_Your task:_ Copy out all lines of the records in which the word "data" appears.
(Records for this task Opens)
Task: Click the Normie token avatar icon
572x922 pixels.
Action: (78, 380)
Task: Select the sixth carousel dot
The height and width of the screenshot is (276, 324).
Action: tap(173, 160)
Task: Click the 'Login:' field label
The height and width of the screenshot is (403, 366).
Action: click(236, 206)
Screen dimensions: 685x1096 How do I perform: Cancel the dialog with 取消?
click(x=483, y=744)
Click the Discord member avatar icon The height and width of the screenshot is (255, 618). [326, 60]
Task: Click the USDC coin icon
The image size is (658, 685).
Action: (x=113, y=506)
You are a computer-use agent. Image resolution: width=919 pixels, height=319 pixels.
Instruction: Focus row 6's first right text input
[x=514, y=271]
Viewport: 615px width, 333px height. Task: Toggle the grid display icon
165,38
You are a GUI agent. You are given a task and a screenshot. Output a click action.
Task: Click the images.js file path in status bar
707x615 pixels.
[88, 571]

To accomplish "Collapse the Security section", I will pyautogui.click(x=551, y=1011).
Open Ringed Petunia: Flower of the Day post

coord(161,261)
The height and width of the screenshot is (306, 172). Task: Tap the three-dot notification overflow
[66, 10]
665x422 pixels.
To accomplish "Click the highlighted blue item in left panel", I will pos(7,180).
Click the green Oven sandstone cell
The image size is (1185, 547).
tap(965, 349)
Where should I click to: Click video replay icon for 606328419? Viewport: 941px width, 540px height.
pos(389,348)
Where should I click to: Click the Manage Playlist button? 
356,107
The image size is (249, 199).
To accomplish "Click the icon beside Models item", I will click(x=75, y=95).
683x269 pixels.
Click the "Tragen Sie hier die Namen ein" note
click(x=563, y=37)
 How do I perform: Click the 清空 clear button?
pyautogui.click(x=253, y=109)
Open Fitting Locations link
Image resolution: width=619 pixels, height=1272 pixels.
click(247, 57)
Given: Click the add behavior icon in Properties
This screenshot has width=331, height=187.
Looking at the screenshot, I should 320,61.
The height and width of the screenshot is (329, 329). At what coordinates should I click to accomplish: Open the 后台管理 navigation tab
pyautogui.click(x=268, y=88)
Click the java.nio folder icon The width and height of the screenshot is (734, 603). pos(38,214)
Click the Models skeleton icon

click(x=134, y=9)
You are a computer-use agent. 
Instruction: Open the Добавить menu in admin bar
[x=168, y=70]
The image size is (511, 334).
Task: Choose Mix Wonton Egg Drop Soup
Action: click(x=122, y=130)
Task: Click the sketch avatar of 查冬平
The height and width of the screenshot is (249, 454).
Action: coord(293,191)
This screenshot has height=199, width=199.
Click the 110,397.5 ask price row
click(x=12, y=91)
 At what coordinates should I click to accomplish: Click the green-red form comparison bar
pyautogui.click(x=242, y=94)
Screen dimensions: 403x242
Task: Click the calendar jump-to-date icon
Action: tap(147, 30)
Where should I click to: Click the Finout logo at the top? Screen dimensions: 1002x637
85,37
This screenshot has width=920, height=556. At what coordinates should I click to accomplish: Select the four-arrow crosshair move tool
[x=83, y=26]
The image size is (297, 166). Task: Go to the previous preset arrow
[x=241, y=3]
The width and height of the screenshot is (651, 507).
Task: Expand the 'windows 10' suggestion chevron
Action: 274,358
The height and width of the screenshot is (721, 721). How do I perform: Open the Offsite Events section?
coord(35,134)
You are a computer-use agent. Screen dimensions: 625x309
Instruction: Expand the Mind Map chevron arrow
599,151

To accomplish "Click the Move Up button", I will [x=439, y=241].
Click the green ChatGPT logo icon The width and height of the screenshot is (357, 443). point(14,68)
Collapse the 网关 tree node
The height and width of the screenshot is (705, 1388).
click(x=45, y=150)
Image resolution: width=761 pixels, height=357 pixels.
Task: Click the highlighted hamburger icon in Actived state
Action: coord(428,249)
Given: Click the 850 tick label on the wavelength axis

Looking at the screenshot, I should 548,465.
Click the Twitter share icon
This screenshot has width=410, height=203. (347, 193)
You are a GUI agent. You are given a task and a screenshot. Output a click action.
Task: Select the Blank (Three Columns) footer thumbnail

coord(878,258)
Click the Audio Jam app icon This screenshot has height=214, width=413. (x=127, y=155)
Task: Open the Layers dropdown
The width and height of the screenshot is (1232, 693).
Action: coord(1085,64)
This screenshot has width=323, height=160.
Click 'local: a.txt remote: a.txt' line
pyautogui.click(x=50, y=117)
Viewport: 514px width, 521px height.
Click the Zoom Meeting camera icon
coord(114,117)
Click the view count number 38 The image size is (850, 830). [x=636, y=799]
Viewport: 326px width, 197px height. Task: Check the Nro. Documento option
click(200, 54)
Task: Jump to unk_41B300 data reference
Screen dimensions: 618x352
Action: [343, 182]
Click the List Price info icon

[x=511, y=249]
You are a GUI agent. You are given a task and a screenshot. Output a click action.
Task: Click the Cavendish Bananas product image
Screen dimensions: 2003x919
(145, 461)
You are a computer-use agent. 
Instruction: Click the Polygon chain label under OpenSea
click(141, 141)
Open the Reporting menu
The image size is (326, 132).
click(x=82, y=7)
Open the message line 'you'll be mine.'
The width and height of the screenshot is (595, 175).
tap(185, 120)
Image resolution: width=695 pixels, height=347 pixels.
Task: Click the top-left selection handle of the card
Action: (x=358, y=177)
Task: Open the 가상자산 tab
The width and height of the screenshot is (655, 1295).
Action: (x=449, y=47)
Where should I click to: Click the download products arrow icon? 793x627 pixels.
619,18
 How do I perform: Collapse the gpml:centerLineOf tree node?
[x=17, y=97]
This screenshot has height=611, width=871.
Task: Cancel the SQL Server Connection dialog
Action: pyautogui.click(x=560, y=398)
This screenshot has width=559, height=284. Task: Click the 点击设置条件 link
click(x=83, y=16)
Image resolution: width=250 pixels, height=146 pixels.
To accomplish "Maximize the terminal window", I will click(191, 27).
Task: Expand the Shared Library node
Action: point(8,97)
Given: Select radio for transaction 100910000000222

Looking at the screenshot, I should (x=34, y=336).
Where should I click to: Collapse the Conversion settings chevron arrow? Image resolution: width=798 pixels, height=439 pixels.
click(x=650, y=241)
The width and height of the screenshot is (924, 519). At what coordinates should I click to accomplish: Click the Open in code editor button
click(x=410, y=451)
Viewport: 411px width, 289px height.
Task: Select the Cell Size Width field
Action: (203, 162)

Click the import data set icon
(Records for this task Closes)
_Task result:_
Task: Jump to unk_41B300 data reference
Click the import data set icon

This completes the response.